Brano fornito>
★ ★ ★
Bloccato di nuovo lo sfratto della famiglia Ben Sassi

Gli attivisti sono riusciti a difendere il nucleo in via Bolzano 48 sotto sfratto nonostante un bambino invalido

Per la seconda volta gli attivisti del centro sociale bruno, dell’assemblea antirazzista e dell’assemblea contro il carovita sono riusciti a impedire lo sfratto della famiglia Ben Sassi. Dalle 8 di oggi, venerdì 24 giugno, si sono piazzati in via Bolzano 48 denunciando la decisione del proprietario Fausto Viola di cacciare una famiglia con due bambini piccoli (di cui uno invalido) per non essere riuscito a pagare in tempo due rate delle spese condominiali risalenti all’autunno 2021.

L'ufficiale giudiziario, scortata da carabinieri, Digos e polizia, si è presentata questa mattina prima delle 8 per procedere con lo sfratto. Ma gli attivisti sono riusciti a ottenere un'ulteriore proroga, posticipando l'esecuzione del provvedimento al prossimo 3 ottobre.

“Il Comune di Trento - accusano gli attivisti del centro sociale Bruno - ha scelto ancora una volta di trincerarsi dietro al silenzio e alle consuete non soluzioni, proponendo alla famiglia di dividere il nucleo: madre e figli in comunità, padre per strada: un ricatto inaccettabile”.
★ ★ ★
Istruzioni dell'esercizio> Nell'articolo sullo sfratto della famiglia Ben Sassi, quali forze scortavano l'ufficiale giudiziario? Elencale tutte.

Dati mostrati>
★ ★ ★
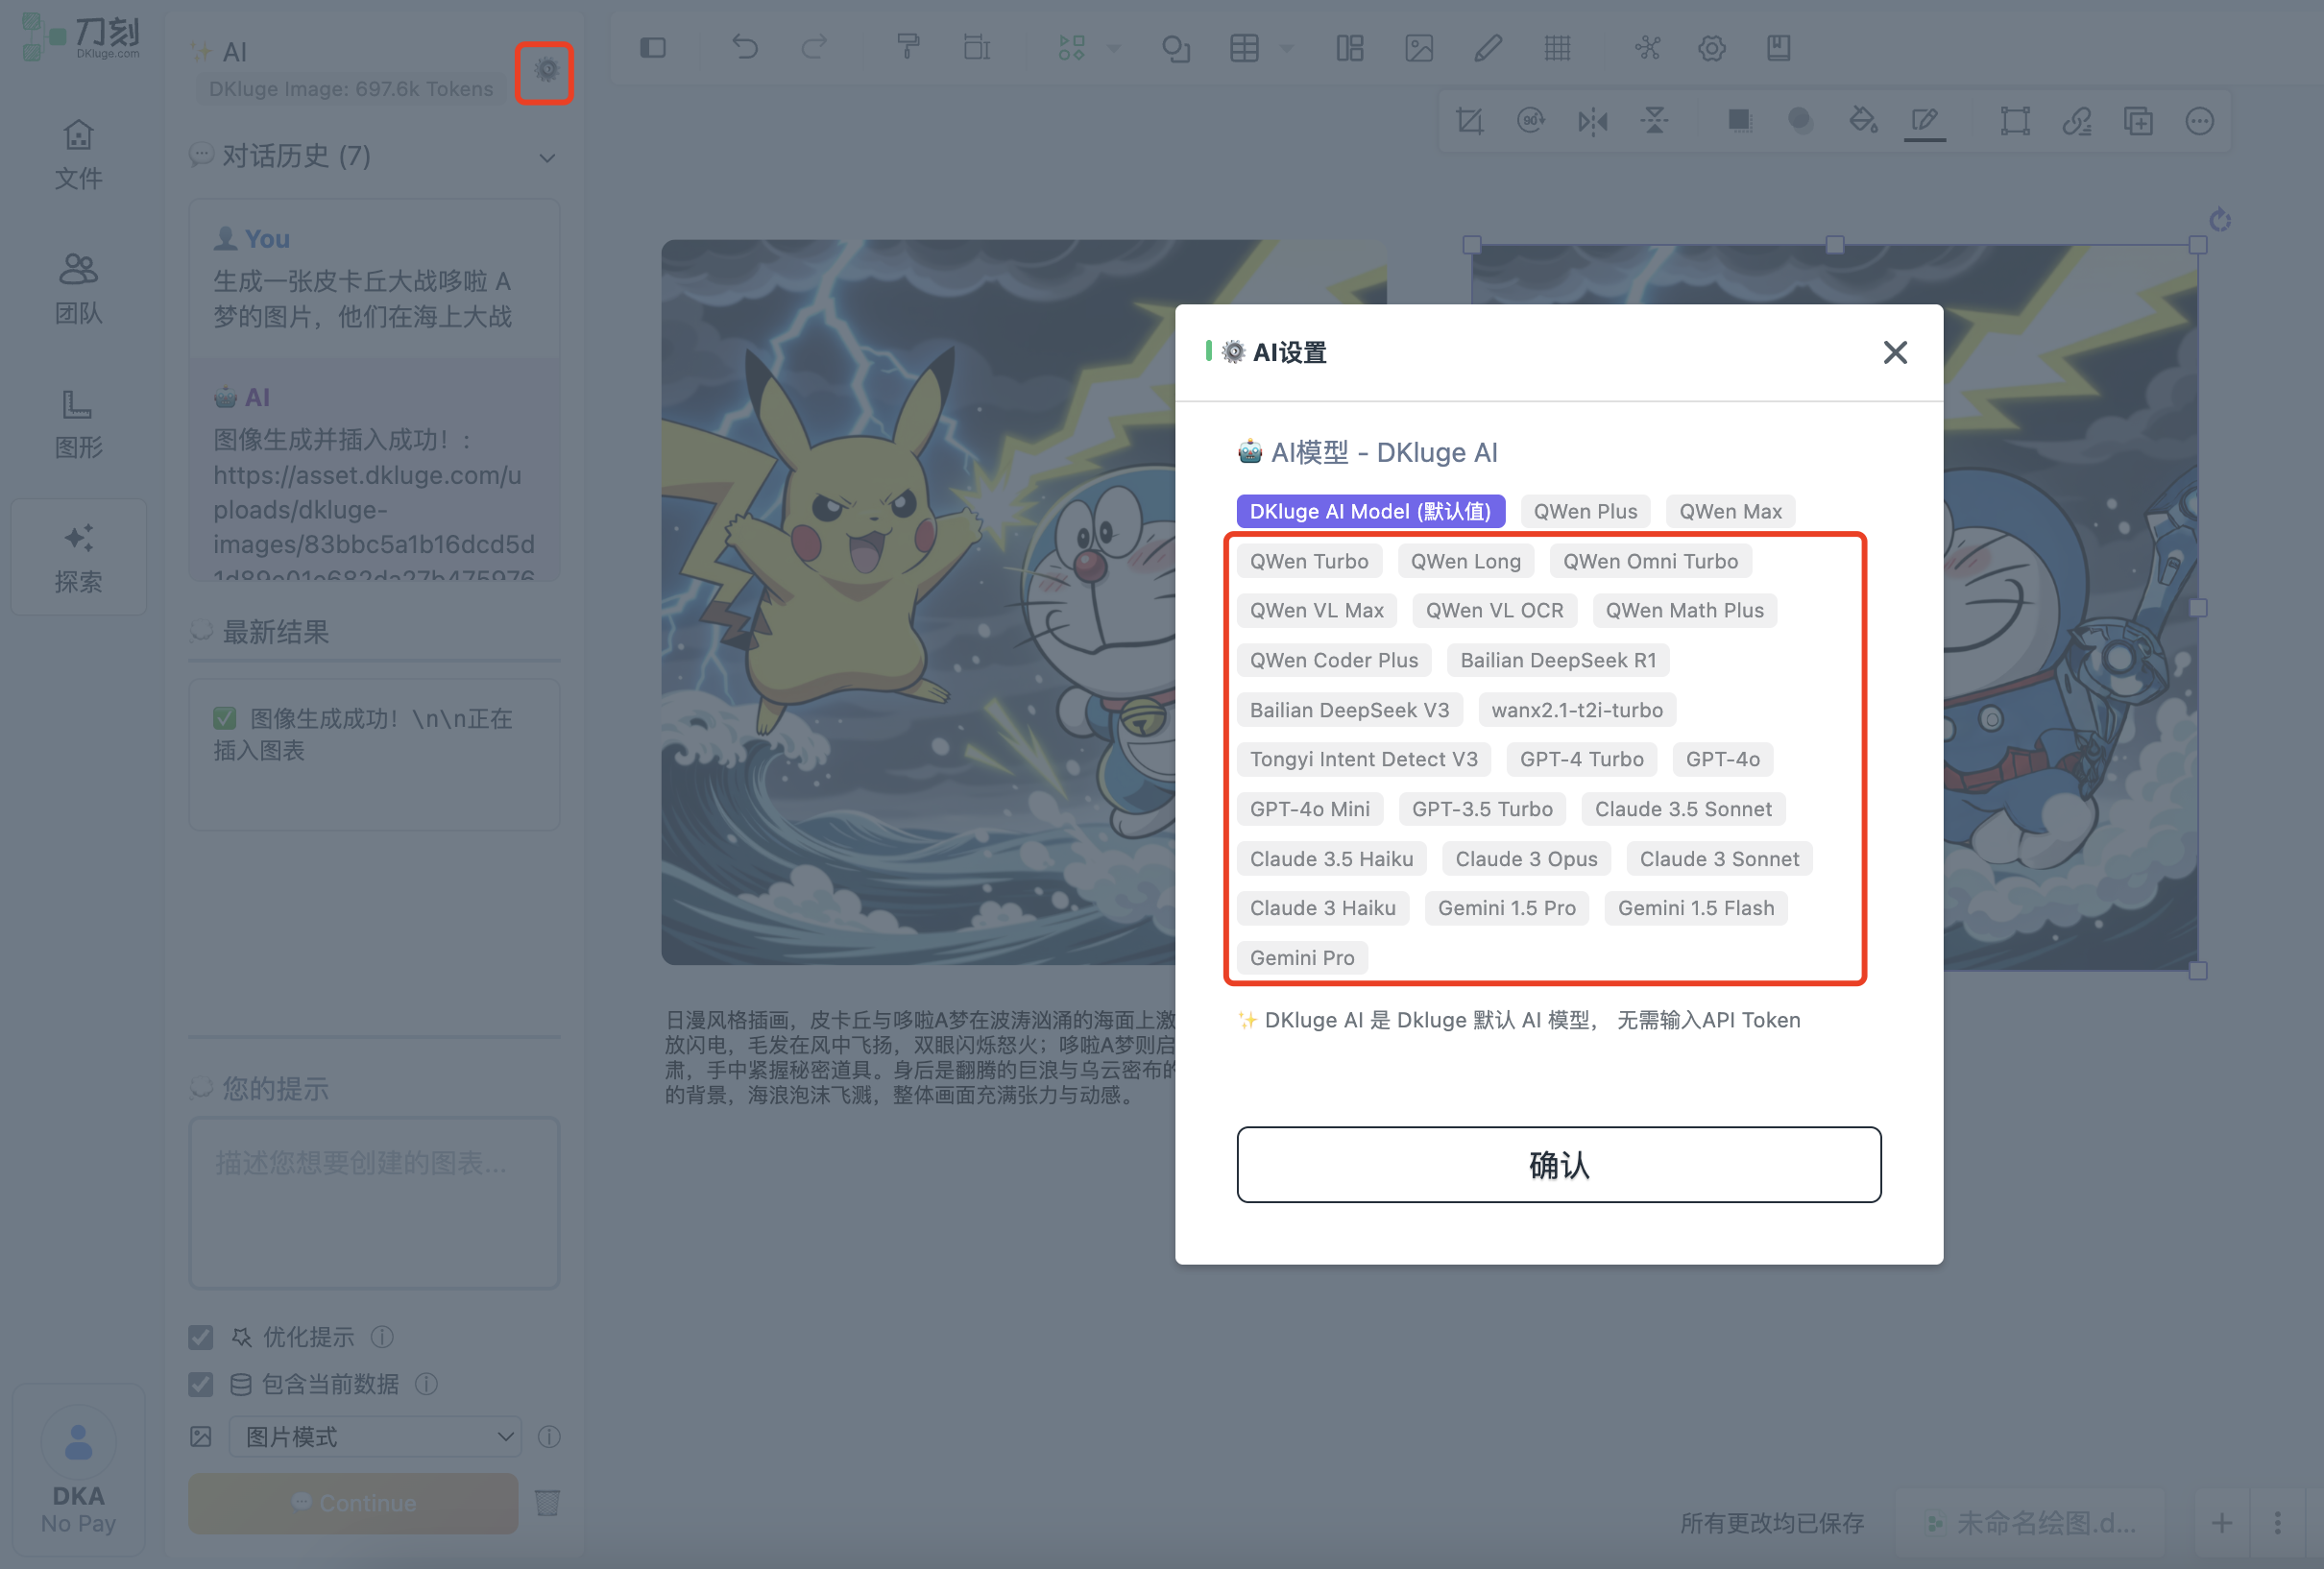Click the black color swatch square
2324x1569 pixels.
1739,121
★ ★ ★
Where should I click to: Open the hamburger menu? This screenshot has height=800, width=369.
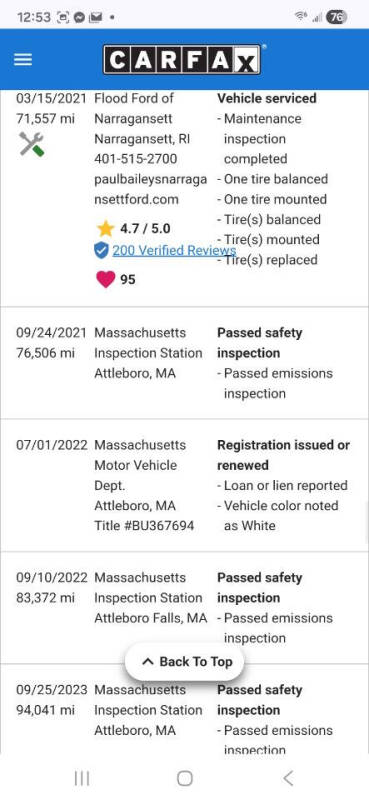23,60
★ ★ ★
Risposta completa> Carabinieri, Digos e polizia.